今年は新たな賞の設定もあり、それぞれの賞にふさわしい作品を選ぶため、審査員が熱く議論を交わして選考し、受賞作品を決定しました。その様子をレポートいたします。
初冬でありながら、どこか暖かみが感じられた11月の末の頃、西海市大瀬戸町にある公共施設の一室にて審査会が行われました。
杉澤西海市長より開会のご挨拶をいただき、審査会が始まりました。
杉澤西海市長は「西海市は自然環境を重視し、カーボンニュートラルなど取組を続けている。西海市の森林資源を活かしてつくる「さいかいタイニーハウスデザインコンテスト」に今年も作品が集まったのはとても嬉しく、コンテストを通して西海市の認知が広がっていると感じる。応募作品は優れたものばかりなので選考は大変になりそうだが、頑張っていきましょう」とお話いただきました。
つぎに、宮原審査委員長により、審査の流れについてご説明いただき、「今年は応募者に届けられる賞の種類が増えている。審査にてしっかり選びましょう。」とお声がけいただきました。
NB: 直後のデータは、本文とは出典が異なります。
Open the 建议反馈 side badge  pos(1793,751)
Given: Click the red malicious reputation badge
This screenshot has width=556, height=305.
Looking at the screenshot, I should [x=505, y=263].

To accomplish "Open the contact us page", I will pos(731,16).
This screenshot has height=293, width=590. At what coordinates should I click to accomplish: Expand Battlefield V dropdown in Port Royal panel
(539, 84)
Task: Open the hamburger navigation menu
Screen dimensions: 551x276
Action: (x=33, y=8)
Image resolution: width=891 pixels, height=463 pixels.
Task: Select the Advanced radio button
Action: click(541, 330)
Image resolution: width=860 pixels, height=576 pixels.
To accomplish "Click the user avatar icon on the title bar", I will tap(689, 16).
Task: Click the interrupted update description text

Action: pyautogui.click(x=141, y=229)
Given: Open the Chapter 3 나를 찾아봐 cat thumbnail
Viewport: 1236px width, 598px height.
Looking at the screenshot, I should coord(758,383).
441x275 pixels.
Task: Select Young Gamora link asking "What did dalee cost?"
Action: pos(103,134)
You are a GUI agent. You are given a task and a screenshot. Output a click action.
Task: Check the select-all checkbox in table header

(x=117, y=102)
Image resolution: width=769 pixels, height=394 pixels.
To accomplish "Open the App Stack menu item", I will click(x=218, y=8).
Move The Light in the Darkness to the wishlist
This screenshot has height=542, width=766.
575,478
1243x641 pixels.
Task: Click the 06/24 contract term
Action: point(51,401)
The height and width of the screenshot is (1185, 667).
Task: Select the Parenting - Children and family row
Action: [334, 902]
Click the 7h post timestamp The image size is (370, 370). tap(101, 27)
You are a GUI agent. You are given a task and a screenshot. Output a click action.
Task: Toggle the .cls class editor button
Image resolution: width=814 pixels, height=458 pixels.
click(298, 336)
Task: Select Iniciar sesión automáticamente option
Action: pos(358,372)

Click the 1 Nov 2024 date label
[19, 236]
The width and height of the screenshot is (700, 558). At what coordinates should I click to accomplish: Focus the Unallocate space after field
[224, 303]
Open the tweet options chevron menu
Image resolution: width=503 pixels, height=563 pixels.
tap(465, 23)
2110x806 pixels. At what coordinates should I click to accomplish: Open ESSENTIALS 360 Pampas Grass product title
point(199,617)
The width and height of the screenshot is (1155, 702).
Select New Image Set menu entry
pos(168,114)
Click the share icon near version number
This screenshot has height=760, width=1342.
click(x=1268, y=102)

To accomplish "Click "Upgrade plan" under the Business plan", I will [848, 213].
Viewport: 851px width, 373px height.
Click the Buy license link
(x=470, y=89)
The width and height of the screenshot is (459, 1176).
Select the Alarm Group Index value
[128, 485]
今回は、西海市を訪れた人に楽しんでもらうためのタイニーハウスのデザインを考える、“さいかいかんこう“がテーマ。応募要項にタイニーハウスを設置する敷地イメージとして西海市の特徴をよく表す「山のサイト」と「海のサイト」のイメージ画像が加わり、タイニーハウスが置かれる環境の想定を深めることも可能となりました。
さらに新たな試みとして、提出物に「デザイン」のみでなく「妄想滞在記」を設定。訪れる人の目線で、タイニーハウスを利用した西海市での過ごし方を日記の形式で文章に綴り、作品の利用シーンや世界観を表現いただきました。
今年の賞は以下6種、9作品です。
・最優秀賞 1点
・奨励賞 1点
・学生賞 1点
・妄想滞在記賞 1点
・タイニーハウス西海モデル開発研究会賞 1点
・YADOKARI賞 1点
・佳作賞 3点
審査はこのような流れで行われました。
・一次審査:審査委員が事前に選出した推薦作品を発表
・二次審査:推薦作品を互いに評価しながら作品を絞り込む
・最終審査:更なるディスカッションを通して入賞作品を決定
一次審査にて、審査委員が事前に選んだ推薦作品を発表し、それぞれの専門領域や活動から全体講評と推薦作品についてご説明いただきました。こちらには審査員のプロフィールとともに全体講評をご紹介いたします。
●審査委員長
長崎総合科学大学 名誉教授 宮原 和明さん
長崎総合科学大学の建築学科名誉教授として西海市および県内のさまざまな取組に奔走していらっしゃるなか、今回も作品の審査委員長を務めていただきました。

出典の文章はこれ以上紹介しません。